Each deliverable should be assigned a unique reference. This will help make it easier to search for a specific deliverable, especially if the tracker contains deliverables for multiple projects and programmes. It will also help the traceability back to the original requirements.
Aim to use the same unique ID as what is used by the project. This will eliminate the risk of confusion and the need for cross reference tables.
Work Breakdown Structure (WBS)
It is good practice to use a WBS when structuring project plans. Therefore, you may wish to capture the WBS that has been assigned to a deliverable. However, take care when tracking multiple projects as there may be a risk that the same WBS may be used across different projects.
You can even consider using the WBS as the Unique ID if there is no risk that there will be duplicates.
This should be a clear and concise description that details the deliverable. It should allow for anyone to understand what is being delivered without having to refer to the underlying project. This is also useful if part of the process is for an independent review of each deliverable against the tracker.
Business / Function
For a large organisation you may wish to include a field to indicate what area of the organisation owns the deliverable. This will then allow the data to be filtered to create specific reports I.e view of deliverables for specific business. You may wish to have separate fields for each if it is possible to have Functions within a Business.
Region / Country
This allows for data to be filtered to give reports based on Country or Region. Again you may wish to use separate fields to allow better filtering and report production.
Project / Programme
If the tracker is being used for multiple projects, this field will allow the filtering by project.
This should be the ultimate owner for each deliverable. This is the person responsible for the final sign-off and acceptance of the deliverable. The deliverable should not be marked as closed unless it has been signed off by the owner.
Baseline Completion Date
In order to track progress, it is important to capture a target date for each deliverable. This will then allow the tracker to be filtered to highlight those that are past the due date so that action can be taken.
Actual Completion Date
This will capture when the deliverable has been completed. This is important so as to provide an audit trail if any questions come up in the future.
This field allows for progress to be captured. For example, it is good to know that the deliverable has been started as this will give more confidence that it will be completed by the required date. Likewise, it will allow for reports to be generated where deliverables have not been started but due in next 4 weeks, they may need attention.

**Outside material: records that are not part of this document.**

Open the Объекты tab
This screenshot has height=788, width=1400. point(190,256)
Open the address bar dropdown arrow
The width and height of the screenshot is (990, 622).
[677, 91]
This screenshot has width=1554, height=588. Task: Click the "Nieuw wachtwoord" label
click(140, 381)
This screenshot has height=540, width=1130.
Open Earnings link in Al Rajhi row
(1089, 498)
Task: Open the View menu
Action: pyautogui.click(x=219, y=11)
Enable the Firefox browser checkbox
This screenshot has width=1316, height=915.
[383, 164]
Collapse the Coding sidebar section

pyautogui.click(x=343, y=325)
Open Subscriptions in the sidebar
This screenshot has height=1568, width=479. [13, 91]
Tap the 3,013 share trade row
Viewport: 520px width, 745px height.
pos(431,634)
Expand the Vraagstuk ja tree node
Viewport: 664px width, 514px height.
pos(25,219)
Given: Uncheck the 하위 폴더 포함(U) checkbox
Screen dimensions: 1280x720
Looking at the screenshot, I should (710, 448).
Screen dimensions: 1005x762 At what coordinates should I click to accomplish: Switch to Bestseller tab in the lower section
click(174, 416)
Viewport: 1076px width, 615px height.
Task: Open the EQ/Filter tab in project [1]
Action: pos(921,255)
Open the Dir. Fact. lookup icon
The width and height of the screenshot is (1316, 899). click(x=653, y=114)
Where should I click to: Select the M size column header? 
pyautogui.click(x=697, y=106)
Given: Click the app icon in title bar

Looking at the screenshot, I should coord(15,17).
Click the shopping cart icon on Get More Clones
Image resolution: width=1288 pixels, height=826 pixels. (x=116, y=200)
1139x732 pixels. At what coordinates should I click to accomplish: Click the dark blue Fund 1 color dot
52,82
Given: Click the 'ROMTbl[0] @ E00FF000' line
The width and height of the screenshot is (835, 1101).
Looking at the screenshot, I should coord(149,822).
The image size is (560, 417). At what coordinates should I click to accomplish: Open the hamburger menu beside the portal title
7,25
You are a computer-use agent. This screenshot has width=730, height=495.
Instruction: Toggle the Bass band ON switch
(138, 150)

This can be used to indicate if the deliverable is on track or not. While this is similar to Deliverable Status, it is useful for providing simple reports where each deliverable can be shown with the RAG status. Then the ones that are Red can be prioritised.
Using the above to construct a Deliverable Tracker will help you monitor progress and allow analysis of data to focus on exceptions. It is also a good idea to consider developing exception reports that are generated on a regular basis to send to the different owners. This helps propmt action by effectively delivering a “to do” list to each area.